-- Cose da fare --
1. Trasforma in un elenco puntato il paragrafo dell'estratto che inizia con «Non dobbiamo sorprenderci», mantenendo i fatti principali.
2. Rispondi a queste domande sull'estratto:
(a) Quali quattro temi incontra la letteratura quando parla della vita vera?
(b) A che cosa è dedicato il capitolo finale?
(c) Che cosa c'era all'inizio, secondo Bruni?

-- Estratto del documento --
*****

Non dobbiamo sorprenderci, spiega Luigino Bruni, perché «Quando la letteratura ha voluto parlare della vita vera, non ha potuto non incontrare il lavoro, il consumo, il risparmio, le tasse». E questo suo scavo va a fondo. Mi aspettavo una serie di citazioni di passi in cui di affrontano temi economici, magari con un taglio leggero, da aneddoto, ma invece lo scopo dell’autore si rivela una riflessione sul rapporto fra etica ed economia e come questa sia espressa in grandi opere della letteratura e nella Bibbia, a cui dedica il più ampio capitolo finale. Una sorpresa che forse in una qualche misura è stata anche dello stesso Luigino Bruni, che nell’introduzione afferma che «Solo alla fine ho capito che le opere che commentavo erano capaci di dire da sole tutto ciò che si deve dire di essenziale sulla giustizia, sul dolore, sulla vita sul dono, e quindi anche sull’economia […]. Ma l’ho capito dopo: all’inizio c’era soltanto la loro bellezza, non c’era la loro morale».

*****

-- Dati salvati --
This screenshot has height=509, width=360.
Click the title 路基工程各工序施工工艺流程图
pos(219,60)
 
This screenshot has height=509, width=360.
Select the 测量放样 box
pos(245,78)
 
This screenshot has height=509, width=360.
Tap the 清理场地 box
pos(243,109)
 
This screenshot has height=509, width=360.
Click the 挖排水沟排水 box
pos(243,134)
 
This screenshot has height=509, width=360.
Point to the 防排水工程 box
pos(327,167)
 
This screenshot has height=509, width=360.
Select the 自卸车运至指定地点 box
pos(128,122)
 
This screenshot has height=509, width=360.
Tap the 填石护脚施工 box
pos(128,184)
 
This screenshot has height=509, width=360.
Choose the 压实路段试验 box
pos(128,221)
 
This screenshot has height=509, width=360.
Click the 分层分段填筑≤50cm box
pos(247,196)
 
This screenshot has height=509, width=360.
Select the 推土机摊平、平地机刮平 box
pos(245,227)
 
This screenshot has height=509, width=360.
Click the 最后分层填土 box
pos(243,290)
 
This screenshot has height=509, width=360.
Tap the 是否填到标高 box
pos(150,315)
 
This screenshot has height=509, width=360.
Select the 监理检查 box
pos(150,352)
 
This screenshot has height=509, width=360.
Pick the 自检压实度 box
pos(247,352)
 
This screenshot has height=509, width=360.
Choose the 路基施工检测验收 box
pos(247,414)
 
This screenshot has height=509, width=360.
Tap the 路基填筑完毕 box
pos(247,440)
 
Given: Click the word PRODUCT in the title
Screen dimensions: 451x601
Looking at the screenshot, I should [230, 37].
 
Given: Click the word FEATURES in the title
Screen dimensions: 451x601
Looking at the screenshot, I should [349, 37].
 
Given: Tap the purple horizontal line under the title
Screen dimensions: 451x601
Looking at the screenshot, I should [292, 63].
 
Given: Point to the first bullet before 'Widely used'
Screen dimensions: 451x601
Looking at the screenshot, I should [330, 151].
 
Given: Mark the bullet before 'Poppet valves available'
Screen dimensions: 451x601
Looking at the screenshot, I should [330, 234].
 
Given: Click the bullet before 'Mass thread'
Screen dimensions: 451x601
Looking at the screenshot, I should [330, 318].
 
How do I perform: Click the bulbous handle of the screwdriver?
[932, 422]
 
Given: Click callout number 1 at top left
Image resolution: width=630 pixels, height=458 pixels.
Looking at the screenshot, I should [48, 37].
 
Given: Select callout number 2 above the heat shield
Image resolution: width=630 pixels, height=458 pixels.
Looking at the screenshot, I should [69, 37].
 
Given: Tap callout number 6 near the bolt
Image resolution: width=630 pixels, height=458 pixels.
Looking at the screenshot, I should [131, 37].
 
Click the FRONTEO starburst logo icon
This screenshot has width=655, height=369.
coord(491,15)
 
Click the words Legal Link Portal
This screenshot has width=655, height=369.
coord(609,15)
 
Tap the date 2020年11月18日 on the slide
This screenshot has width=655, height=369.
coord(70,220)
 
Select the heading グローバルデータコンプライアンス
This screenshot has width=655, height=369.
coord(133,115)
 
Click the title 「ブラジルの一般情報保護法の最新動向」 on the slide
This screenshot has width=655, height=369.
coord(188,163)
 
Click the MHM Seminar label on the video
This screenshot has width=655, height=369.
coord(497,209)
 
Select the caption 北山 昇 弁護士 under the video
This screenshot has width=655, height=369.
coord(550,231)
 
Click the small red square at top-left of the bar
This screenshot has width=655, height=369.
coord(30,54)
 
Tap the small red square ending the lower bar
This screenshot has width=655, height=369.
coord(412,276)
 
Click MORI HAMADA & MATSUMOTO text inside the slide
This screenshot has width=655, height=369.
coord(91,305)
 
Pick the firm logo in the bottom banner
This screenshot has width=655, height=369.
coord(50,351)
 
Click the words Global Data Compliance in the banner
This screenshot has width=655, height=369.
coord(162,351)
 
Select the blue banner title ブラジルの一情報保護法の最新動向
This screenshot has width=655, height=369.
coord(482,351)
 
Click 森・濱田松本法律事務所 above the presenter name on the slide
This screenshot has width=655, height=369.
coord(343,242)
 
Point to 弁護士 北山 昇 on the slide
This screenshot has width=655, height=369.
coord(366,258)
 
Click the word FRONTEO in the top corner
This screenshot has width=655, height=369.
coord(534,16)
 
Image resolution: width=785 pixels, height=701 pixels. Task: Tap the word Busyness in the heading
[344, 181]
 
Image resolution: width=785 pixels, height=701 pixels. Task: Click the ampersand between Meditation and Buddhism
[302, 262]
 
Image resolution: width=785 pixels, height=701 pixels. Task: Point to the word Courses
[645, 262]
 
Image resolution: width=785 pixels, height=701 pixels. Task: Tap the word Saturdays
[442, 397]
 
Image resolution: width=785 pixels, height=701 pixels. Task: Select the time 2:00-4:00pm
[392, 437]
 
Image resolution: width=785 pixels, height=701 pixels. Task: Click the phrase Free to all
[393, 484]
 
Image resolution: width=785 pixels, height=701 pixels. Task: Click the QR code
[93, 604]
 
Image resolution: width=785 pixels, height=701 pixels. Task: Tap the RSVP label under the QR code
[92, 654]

*****

-- Risposte per compito --
1.
- Secondo Luigino Bruni, quando la letteratura parla della vita vera incontra per forza il lavoro, il consumo, il risparmio e le tasse.
- Chi scrive si aspettava una serie di citazioni su temi economici, forse con un taglio leggero, da aneddoto.
- In realtà l'autore riflette sul rapporto fra etica ed economia e su come si esprima in grandi opere della letteratura e nella Bibbia.
- Alla Bibbia è dedicato il capitolo finale, il più ampio.
- Nell'introduzione Bruni afferma di aver capito solo alla fine che quelle opere dicevano da sole l'essenziale sulla giustizia, sul dolore, sulla vita, sul dono e quindi anche sull'economia.
- All'inizio vedeva soltanto la loro bellezza, non la loro morale.

2.
(a) Il lavoro, il consumo, il risparmio e le tasse.
(b) Alla Bibbia.
(c) Soltanto la bellezza delle opere, non la loro morale.